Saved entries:
===

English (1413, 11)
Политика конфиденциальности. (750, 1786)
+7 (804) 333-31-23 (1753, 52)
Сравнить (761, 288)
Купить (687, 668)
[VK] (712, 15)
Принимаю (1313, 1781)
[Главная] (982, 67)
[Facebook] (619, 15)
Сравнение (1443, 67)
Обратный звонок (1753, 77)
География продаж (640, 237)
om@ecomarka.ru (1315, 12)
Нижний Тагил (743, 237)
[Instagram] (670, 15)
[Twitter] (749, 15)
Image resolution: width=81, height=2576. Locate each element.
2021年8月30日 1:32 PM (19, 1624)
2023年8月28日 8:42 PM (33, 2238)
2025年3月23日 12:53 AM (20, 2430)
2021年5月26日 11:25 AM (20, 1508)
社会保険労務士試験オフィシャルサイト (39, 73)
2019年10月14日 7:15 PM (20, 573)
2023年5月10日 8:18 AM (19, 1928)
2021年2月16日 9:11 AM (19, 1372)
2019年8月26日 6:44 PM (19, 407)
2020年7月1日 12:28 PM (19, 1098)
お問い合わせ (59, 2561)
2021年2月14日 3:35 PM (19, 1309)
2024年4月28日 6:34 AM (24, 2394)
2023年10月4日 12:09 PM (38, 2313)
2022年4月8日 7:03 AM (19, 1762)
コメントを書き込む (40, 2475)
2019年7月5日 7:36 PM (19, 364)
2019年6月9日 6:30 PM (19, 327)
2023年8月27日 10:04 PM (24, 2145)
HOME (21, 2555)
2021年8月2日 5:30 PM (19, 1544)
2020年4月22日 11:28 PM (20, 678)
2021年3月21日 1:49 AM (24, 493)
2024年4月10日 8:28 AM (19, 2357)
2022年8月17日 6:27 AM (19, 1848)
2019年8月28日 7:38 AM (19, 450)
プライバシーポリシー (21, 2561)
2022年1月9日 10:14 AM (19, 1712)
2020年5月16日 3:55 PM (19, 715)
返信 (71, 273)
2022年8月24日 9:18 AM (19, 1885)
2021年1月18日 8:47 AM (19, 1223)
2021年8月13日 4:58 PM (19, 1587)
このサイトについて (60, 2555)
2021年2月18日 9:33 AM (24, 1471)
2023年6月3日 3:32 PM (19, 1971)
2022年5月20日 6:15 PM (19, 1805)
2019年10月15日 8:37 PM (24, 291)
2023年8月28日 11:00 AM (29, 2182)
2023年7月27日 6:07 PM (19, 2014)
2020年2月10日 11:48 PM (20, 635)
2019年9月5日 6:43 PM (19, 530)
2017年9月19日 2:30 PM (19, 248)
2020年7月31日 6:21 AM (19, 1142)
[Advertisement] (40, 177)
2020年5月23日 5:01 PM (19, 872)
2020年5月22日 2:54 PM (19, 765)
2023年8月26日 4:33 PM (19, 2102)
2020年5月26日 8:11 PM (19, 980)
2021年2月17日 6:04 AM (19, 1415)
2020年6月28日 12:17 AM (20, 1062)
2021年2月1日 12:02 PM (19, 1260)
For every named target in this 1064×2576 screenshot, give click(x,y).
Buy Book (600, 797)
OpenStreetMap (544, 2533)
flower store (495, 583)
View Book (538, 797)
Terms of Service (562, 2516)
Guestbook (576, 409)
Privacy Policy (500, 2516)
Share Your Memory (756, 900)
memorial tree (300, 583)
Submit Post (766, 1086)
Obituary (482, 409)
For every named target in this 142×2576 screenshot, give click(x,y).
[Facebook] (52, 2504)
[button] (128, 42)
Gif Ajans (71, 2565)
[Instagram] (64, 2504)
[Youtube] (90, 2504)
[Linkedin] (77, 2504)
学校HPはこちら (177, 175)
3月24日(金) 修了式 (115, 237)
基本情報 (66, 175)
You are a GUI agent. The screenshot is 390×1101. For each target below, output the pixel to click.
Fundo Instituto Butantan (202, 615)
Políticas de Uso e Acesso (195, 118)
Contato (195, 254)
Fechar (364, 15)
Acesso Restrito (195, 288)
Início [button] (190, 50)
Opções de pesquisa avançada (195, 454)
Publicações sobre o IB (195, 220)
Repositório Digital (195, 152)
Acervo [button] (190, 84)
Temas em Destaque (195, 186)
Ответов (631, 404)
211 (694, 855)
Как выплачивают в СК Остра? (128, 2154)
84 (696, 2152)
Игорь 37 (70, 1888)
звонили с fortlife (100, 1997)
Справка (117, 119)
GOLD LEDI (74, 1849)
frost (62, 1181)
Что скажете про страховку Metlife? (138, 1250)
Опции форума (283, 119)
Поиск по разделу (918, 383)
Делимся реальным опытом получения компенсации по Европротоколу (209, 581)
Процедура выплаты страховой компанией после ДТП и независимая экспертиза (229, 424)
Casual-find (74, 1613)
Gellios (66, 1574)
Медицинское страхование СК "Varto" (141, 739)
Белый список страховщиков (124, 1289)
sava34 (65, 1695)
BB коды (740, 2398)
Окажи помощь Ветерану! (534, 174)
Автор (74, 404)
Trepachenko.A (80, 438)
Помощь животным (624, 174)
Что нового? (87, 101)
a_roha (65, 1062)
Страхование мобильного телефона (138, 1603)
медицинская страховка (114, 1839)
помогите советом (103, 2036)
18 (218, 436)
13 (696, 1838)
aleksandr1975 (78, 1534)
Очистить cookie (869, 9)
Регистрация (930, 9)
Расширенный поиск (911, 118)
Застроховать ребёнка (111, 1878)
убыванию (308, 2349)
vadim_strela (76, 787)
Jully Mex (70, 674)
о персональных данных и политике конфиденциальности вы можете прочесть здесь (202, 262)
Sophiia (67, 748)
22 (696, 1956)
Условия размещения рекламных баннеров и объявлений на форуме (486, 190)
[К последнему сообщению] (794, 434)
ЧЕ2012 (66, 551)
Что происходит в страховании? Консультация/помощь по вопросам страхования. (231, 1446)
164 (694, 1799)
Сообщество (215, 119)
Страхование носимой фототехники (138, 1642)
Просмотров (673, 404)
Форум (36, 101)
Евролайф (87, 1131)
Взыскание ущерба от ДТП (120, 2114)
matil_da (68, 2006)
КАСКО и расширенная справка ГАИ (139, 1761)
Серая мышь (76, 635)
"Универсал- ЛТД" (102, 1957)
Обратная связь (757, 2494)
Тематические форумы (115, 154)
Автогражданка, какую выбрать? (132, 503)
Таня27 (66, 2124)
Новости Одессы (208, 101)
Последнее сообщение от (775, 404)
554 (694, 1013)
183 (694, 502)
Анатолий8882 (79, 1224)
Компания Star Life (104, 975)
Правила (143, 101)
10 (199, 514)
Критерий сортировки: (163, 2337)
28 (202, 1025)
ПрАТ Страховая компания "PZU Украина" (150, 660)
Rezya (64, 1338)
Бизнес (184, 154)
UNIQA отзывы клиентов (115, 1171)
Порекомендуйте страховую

===

What you will do |
Every record must appear in the answer exactly as it appears above.

Solution to the exercise |
English (1413, 11)
Политика конфиденциальности. (750, 1786)
+7 (804) 333-31-23 (1753, 52)
Сравнить (761, 288)
Купить (687, 668)
[VK] (712, 15)
Принимаю (1313, 1781)
[Главная] (982, 67)
[Facebook] (619, 15)
Сравнение (1443, 67)
Обратный звонок (1753, 77)
География продаж (640, 237)
om@ecomarka.ru (1315, 12)
Нижний Тагил (743, 237)
[Instagram] (670, 15)
[Twitter] (749, 15)
Image resolution: width=81, height=2576. Locate each element.
2021年8月30日 1:32 PM (19, 1624)
2023年8月28日 8:42 PM (33, 2238)
2025年3月23日 12:53 AM (20, 2430)
2021年5月26日 11:25 AM (20, 1508)
社会保険労務士試験オフィシャルサイト (39, 73)
2019年10月14日 7:15 PM (20, 573)
2023年5月10日 8:18 AM (19, 1928)
2021年2月16日 9:11 AM (19, 1372)
2019年8月26日 6:44 PM (19, 407)
2020年7月1日 12:28 PM (19, 1098)
お問い合わせ (59, 2561)
2021年2月14日 3:35 PM (19, 1309)
2024年4月28日 6:34 AM (24, 2394)
2023年10月4日 12:09 PM (38, 2313)
2022年4月8日 7:03 AM (19, 1762)
コメントを書き込む (40, 2475)
2019年7月5日 7:36 PM (19, 364)
2019年6月9日 6:30 PM (19, 327)
2023年8月27日 10:04 PM (24, 2145)
HOME (21, 2555)
2021年8月2日 5:30 PM (19, 1544)
2020年4月22日 11:28 PM (20, 678)
2021年3月21日 1:49 AM (24, 493)
2024年4月10日 8:28 AM (19, 2357)
2022年8月17日 6:27 AM (19, 1848)
2019年8月28日 7:38 AM (19, 450)
プライバシーポリシー (21, 2561)
2022年1月9日 10:14 AM (19, 1712)
2020年5月16日 3:55 PM (19, 715)
返信 (71, 273)
2022年8月24日 9:18 AM (19, 1885)
2021年1月18日 8:47 AM (19, 1223)
2021年8月13日 4:58 PM (19, 1587)
このサイトについて (60, 2555)
2021年2月18日 9:33 AM (24, 1471)
2023年6月3日 3:32 PM (19, 1971)
2022年5月20日 6:15 PM (19, 1805)
2019年10月15日 8:37 PM (24, 291)
2023年8月28日 11:00 AM (29, 2182)
2023年7月27日 6:07 PM (19, 2014)
2020年2月10日 11:48 PM (20, 635)
2019年9月5日 6:43 PM (19, 530)
2017年9月19日 2:30 PM (19, 248)
2020年7月31日 6:21 AM (19, 1142)
[Advertisement] (40, 177)
2020年5月23日 5:01 PM (19, 872)
2020年5月22日 2:54 PM (19, 765)
2023年8月26日 4:33 PM (19, 2102)
2020年5月26日 8:11 PM (19, 980)
2021年2月17日 6:04 AM (19, 1415)
2020年6月28日 12:17 AM (20, 1062)
2021年2月1日 12:02 PM (19, 1260)
For every named target in this 1064×2576 screenshot, give click(x,y).
Buy Book (600, 797)
OpenStreetMap (544, 2533)
flower store (495, 583)
View Book (538, 797)
Terms of Service (562, 2516)
Guestbook (576, 409)
Privacy Policy (500, 2516)
Share Your Memory (756, 900)
memorial tree (300, 583)
Submit Post (766, 1086)
Obituary (482, 409)
For every named target in this 142×2576 screenshot, give click(x,y).
[Facebook] (52, 2504)
[button] (128, 42)
Gif Ajans (71, 2565)
[Instagram] (64, 2504)
[Youtube] (90, 2504)
[Linkedin] (77, 2504)
学校HPはこちら (177, 175)
3月24日(金) 修了式 (115, 237)
基本情報 (66, 175)
You are a GUI agent. The screenshot is 390×1101. For each target below, output the pixel to click.
Fundo Instituto Butantan (202, 615)
Políticas de Uso e Acesso (195, 118)
Contato (195, 254)
Fechar (364, 15)
Acesso Restrito (195, 288)
Início [button] (190, 50)
Opções de pesquisa avançada (195, 454)
Publicações sobre o IB (195, 220)
Repositório Digital (195, 152)
Acervo [button] (190, 84)
Temas em Destaque (195, 186)
Ответов (631, 404)
211 (694, 855)
Как выплачивают в СК Остра? (128, 2154)
84 (696, 2152)
Игорь 37 (70, 1888)
звонили с fortlife (100, 1997)
Справка (117, 119)
GOLD LEDI (74, 1849)
frost (62, 1181)
Что скажете про страховку Metlife? (138, 1250)
Опции форума (283, 119)
Поиск по разделу (918, 383)
Делимся реальным опытом получения компенсации по Европротоколу (209, 581)
Процедура выплаты страховой компанией после ДТП и независимая экспертиза (229, 424)
Casual-find (74, 1613)
Gellios (66, 1574)
Медицинское страхование СК "Varto" (141, 739)
Белый список страховщиков (124, 1289)
sava34 (65, 1695)
BB коды (740, 2398)
Окажи помощь Ветерану! (534, 174)
Автор (74, 404)
Trepachenko.A (80, 438)
Помощь животным (624, 174)
Что нового? (87, 101)
a_roha (65, 1062)
Страхование мобильного телефона (138, 1603)
медицинская страховка (114, 1839)
помогите советом (103, 2036)
18 (218, 436)
13 (696, 1838)
aleksandr1975 (78, 1534)
Очистить cookie (869, 9)
Регистрация (930, 9)
Расширенный поиск (911, 118)
Застроховать ребёнка (111, 1878)
убыванию (308, 2349)
vadim_strela (76, 787)
Jully Mex (70, 674)
о персональных данных и политике конфиденциальности вы можете прочесть здесь (202, 262)
Sophiia (67, 748)
22 (696, 1956)
Условия размещения рекламных баннеров и объявлений на форуме (486, 190)
[К последнему сообщению] (794, 434)
ЧЕ2012 (66, 551)
Что происходит в страховании? Консультация/помощь по вопросам страхования. (231, 1446)
164 (694, 1799)
Сообщество (215, 119)
Страхование носимой фототехники (138, 1642)
Просмотров (673, 404)
Форум (36, 101)
Евролайф (87, 1131)
Взыскание ущерба от ДТП (120, 2114)
matil_da (68, 2006)
КАСКО и расширенная справка ГАИ (139, 1761)
Серая мышь (76, 635)
"Универсал- ЛТД" (102, 1957)
Обратная связь (757, 2494)
Тематические форумы (115, 154)
Автогражданка, какую выбрать? (132, 503)
Таня27 (66, 2124)
Новости Одессы (208, 101)
Последнее сообщение от (775, 404)
554 (694, 1013)
183 (694, 502)
Анатолий8882 (79, 1224)
Компания Star Life (104, 975)
Правила (143, 101)
10 (199, 514)
Критерий сортировки: (163, 2337)
28 (202, 1025)
ПрАТ Страховая компания "PZU Украина" (150, 660)
Rezya (64, 1338)
Бизнес (184, 154)
UNIQA отзывы клиентов (115, 1171)
Порекомендуйте страховую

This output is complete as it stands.